THE TASK:
If a line in the entries includes "Production", show that line.
(RECORDS SUPPLIED begins)
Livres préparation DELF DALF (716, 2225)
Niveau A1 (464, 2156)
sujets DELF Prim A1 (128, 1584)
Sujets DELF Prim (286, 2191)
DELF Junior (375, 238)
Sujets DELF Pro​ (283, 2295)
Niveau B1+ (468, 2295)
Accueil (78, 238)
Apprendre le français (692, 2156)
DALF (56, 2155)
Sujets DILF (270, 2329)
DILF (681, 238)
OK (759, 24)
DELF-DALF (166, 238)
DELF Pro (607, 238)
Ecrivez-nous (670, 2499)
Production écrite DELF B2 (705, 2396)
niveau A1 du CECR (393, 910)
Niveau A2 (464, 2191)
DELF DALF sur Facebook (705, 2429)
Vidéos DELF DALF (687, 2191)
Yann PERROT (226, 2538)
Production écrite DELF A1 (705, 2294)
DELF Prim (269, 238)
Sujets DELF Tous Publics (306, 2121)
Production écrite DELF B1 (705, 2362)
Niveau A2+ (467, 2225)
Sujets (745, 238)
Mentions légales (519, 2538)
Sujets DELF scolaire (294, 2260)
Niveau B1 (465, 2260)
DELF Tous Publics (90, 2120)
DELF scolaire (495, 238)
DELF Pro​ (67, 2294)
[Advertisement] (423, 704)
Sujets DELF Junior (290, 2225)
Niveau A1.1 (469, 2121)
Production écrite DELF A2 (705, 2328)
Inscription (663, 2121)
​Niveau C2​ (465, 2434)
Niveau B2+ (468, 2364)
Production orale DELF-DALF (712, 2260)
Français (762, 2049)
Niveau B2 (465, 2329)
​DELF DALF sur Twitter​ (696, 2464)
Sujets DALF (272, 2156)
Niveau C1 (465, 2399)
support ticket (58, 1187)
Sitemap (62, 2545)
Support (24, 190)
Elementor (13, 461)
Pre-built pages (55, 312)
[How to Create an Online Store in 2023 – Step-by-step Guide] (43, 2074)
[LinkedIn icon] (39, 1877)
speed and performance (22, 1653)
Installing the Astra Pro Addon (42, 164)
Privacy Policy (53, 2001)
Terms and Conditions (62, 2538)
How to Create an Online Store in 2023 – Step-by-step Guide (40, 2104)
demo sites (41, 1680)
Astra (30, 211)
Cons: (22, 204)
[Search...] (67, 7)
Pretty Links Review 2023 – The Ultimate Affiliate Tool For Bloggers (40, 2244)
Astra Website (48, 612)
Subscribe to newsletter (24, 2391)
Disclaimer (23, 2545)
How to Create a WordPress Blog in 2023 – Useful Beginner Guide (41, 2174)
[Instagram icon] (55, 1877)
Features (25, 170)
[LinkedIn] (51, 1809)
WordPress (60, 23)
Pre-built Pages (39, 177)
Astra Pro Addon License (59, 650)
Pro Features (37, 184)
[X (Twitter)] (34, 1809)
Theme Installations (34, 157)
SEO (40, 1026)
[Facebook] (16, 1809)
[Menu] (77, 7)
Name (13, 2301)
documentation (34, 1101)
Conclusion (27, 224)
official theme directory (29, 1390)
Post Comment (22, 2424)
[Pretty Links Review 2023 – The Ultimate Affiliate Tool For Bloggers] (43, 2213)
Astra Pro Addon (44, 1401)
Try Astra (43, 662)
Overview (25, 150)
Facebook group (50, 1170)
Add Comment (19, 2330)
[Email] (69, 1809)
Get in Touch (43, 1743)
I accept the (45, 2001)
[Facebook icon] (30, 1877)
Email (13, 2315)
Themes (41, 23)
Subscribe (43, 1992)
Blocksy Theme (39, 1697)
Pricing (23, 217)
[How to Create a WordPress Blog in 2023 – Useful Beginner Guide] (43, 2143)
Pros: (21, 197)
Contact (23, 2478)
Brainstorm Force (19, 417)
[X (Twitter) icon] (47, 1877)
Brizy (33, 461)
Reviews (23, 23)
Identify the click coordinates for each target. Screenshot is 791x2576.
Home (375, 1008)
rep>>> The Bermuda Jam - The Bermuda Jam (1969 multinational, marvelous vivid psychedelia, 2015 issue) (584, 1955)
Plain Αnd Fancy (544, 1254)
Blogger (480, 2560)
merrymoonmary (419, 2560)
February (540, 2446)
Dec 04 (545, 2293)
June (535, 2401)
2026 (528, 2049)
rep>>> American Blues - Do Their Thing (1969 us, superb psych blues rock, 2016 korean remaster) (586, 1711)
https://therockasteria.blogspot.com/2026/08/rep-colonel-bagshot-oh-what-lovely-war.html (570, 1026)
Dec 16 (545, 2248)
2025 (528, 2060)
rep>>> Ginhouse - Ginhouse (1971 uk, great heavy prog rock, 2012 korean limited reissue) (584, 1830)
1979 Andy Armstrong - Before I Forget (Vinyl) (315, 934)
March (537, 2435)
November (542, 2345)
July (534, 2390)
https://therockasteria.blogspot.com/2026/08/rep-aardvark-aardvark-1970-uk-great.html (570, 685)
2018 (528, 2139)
(RECORDS SUPPLIED ends)
RESPONSE TO THIS EXERCISE:
Production écrite DELF B2 (705, 2396)
Production écrite DELF A1 (705, 2294)
Production écrite DELF B1 (705, 2362)
Production écrite DELF A2 (705, 2328)
Production orale DELF-DALF (712, 2260)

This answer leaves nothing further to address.